This POC will demonstrate the ability to use storage snapshots as a backup of the HANA database. I'll take a LVM snapshot, imitating a snapshot of the storage. Then I will try to restore the database using the resulting snapshot. The required snapshot have be taken only for the "data" area, but it can also contain a "log" and "shared". The POC was performed on a test, almost inactive system and therefore must be repeated on the system under load.
This POC was made for HANA1; the procedure for HANA2 is slightly different, because it works in multitenant mode. Using a HANA2 snapshot as a backup is supported for one tenant instance.
Pros:
Let's add some data to the database to check the recovery process.
ndbadm@hana-snap:/> hdbsql -u SYSTEM -i 00 Password: .. hdbsql NDB=> CREATE TABLE t1(a INT, b INT, c INT); 0 rows affected (overall time 3576 usec; server time 1893 usec) hdbsql NDB=> INSERT INTO t1 VALUES(1,12,13); 1 row affected (overall time 2672 usec; server time 358 usec)
Instruct HANA to start backup using a storage snapshot, and get resulting BACKUP_ID:
hdbsql NDB=> BACKUP DATA CREATE SNAPSHOT; 0 rows affected (overall time 133.962 msec; server time 132.589 msec) hdbsql NDB=> select BACKUP_ID from SYS.M_BACKUP_CATALOG where ENTRY_TYPE_NAME='data snapshot' and STATE_NAME='prepared'; 1 row selected (overall time 12.607 msec; server time 1765 usec) BACKUP_ID 1558619489868 lines 1-2/2 (END)
Database files becomes in a consistent state; result is similar to the Oracle "begin backup" command. The last command returns a BACKUP_ID that will be used to complete the backup and resume normal database operations.

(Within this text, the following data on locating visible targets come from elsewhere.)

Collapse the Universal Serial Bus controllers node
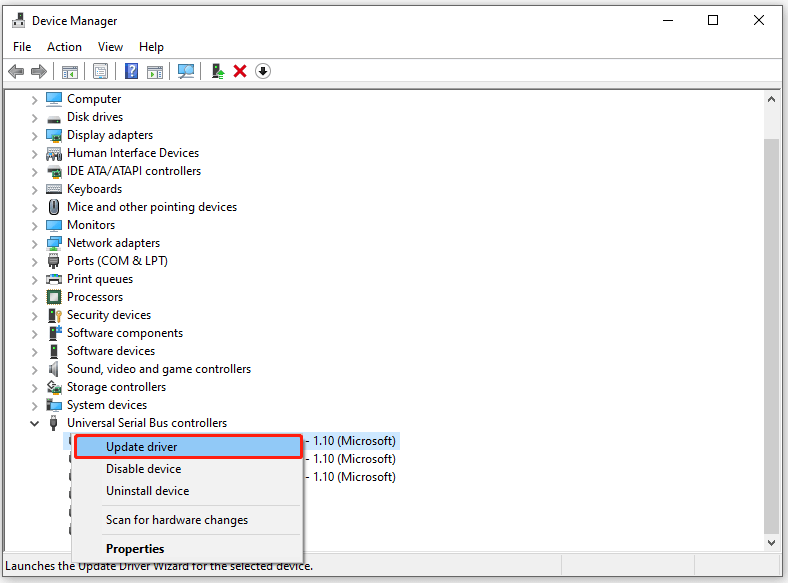The width and height of the screenshot is (788, 583). click(x=35, y=423)
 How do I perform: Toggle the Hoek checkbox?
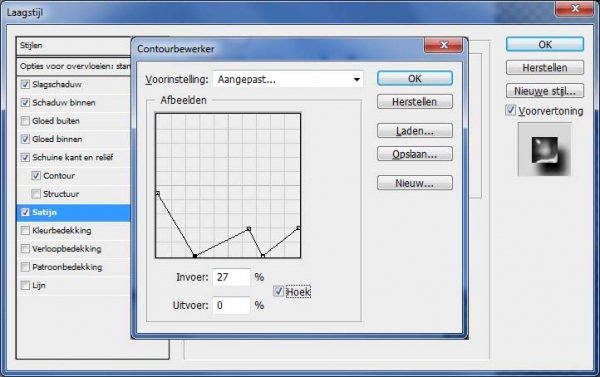pyautogui.click(x=278, y=291)
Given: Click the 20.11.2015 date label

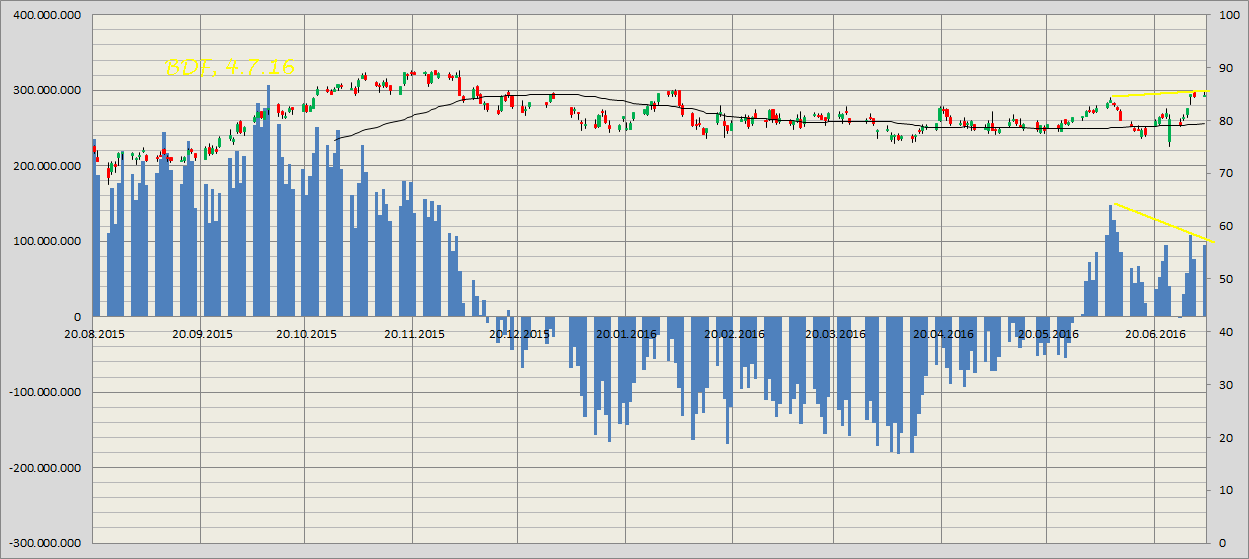Looking at the screenshot, I should pos(414,334).
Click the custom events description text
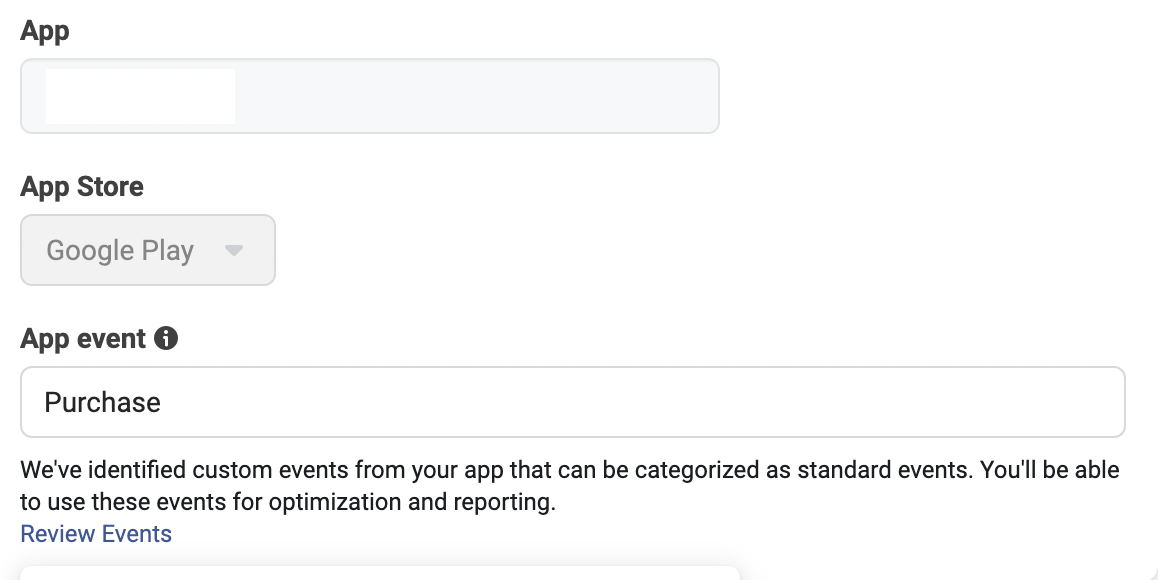The image size is (1158, 580). pyautogui.click(x=569, y=470)
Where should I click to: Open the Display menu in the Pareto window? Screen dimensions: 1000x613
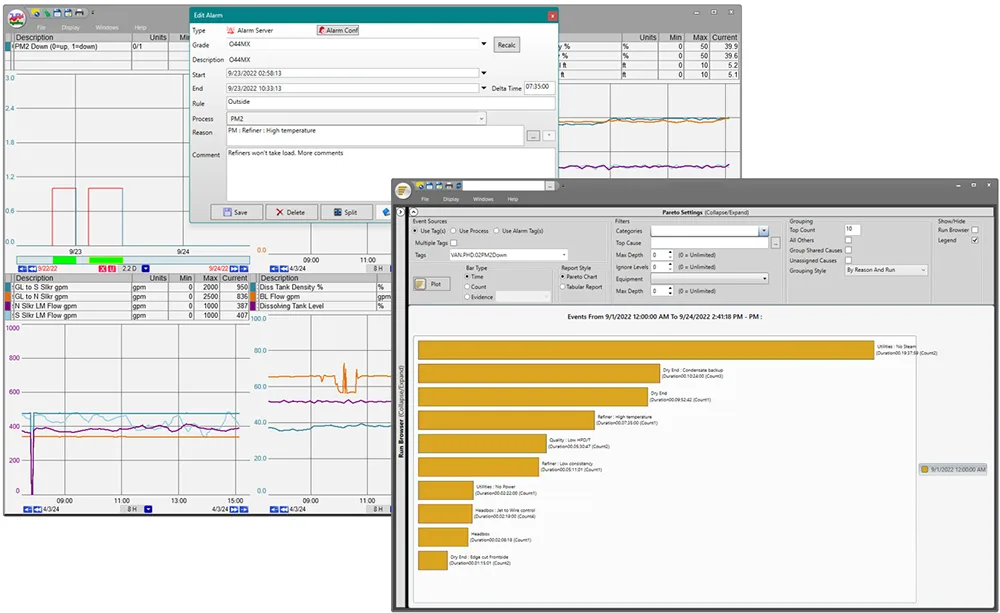[x=451, y=199]
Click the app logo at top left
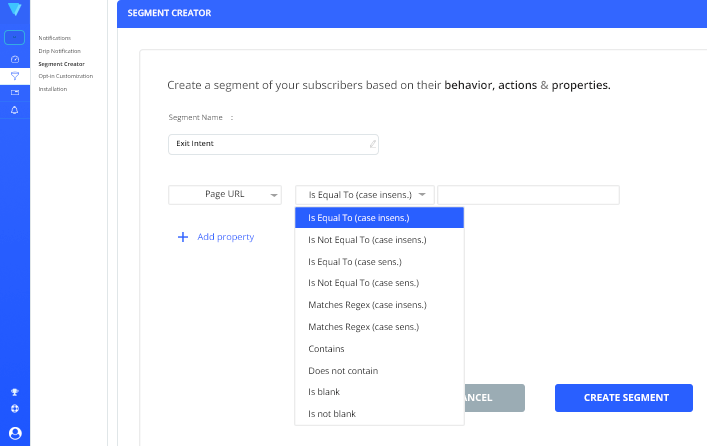 click(14, 11)
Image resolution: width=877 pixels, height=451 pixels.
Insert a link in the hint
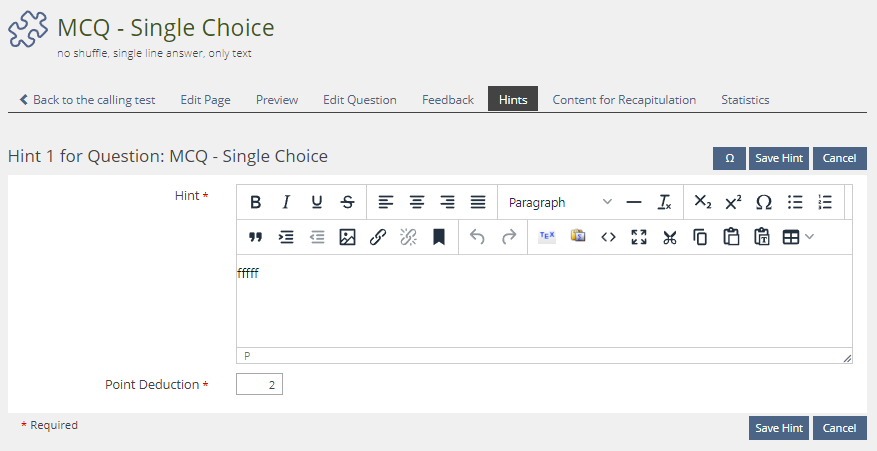point(378,237)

As a result of executing the CREATE SNAPSHOT command, HANA creates an additional file that includes the database metadata:
root@hana-snap:~ # find /hana/data/ -name "snap*" /hana/data/NDB/mnt00001/hdb00001/snapshot_databackup_0_1
Now we need to take a snapshot of logical volume. You must have some free space in your PV to be able create a snapshot. The free space must be more than the expected LV changes over the snapshot lifetime. It is possible to autoextend snapshot size using parameters snapshot_autoextend_threshold and snapshot_autoextend_percent at /etc/lvm/lvm.conf.
root@hana-snap:~ # pvs PV VG Fmt Attr PSize PFree /dev/sdb rootvg lvm2 a-- 16.00g 4.00g /dev/sdc hanavg lvm2 a-- 250.00g 145.00g
Use the sync command to flush disk buffers. This is important to ensure that the storage snapshot will be in a consistent state.
root@hana-snap:~ # sync; sync; sync
And finally create a snapshot:
root@hana-snap:~ # lvcreate -s -n data_backup_20190523 -l 10%FREE /dev/hanavg/data device-mapper: remove ioctl on (254:7) failed: Device or resource busy Logical volume "data_backup_20190523" created.
Now we should finish backup (similar to the Oracle's "end backup" command)
hdbsql NDB=> BACKUP DATA CLOSE SNAPSHOT BACKUP_ID 1558619489868 SUCCESSFUL 'data_backup_20190523'; 0 rows affected (overall time 385.929 msec; server time 383.554 msec)
Where BACKUP_ID is what we got at the beginning of the backup, and the last string is a description that helps us locate the snapshot.
Thats it.
Lets insert some other data to be sure we have restored version:
hdbsql NDB=> CREATE TABLE t2(a INT, b INT, c INT); 0 rows affected (overall time 7028 usec; server time 4428 usec) hdbsql NDB=> INSERT INTO t2 VALUES(2,120,130); 1 row affected (overall time 6651 usec; server time 790 usec) hdbsql NDB=> exit ndbadm@hana-snap:/> HDB stop .. OK
Now, unmount the data volume, revert to snapshot and mount it back:
root@hana-snap:~ # umount /hana/data root@hana-snap:~ # lvconvert --merge /dev/hanavg/data_backup_20190523 Merging of volume data_backup_20190523 started. data: Merged: 99.7% data: Merged: 100.0% Merge of snapshot into logical volume data has finished. Logical volume "data_backup_20190523" successfully removed root@hana-snap:~ # mount /hana/data
Create recovery command file and start an instance:
ndbadm@hana-snap:/> echo "RECOVER DATA USING SNAPSHOT CLEAR LOG" > $DIR_INSTANCE/work/recoverInstance.sql ndbadm@hana-snap:/> HDB start
An HDB was started, all expected data were in place, i.e. table t1 was there and t2 wasn't.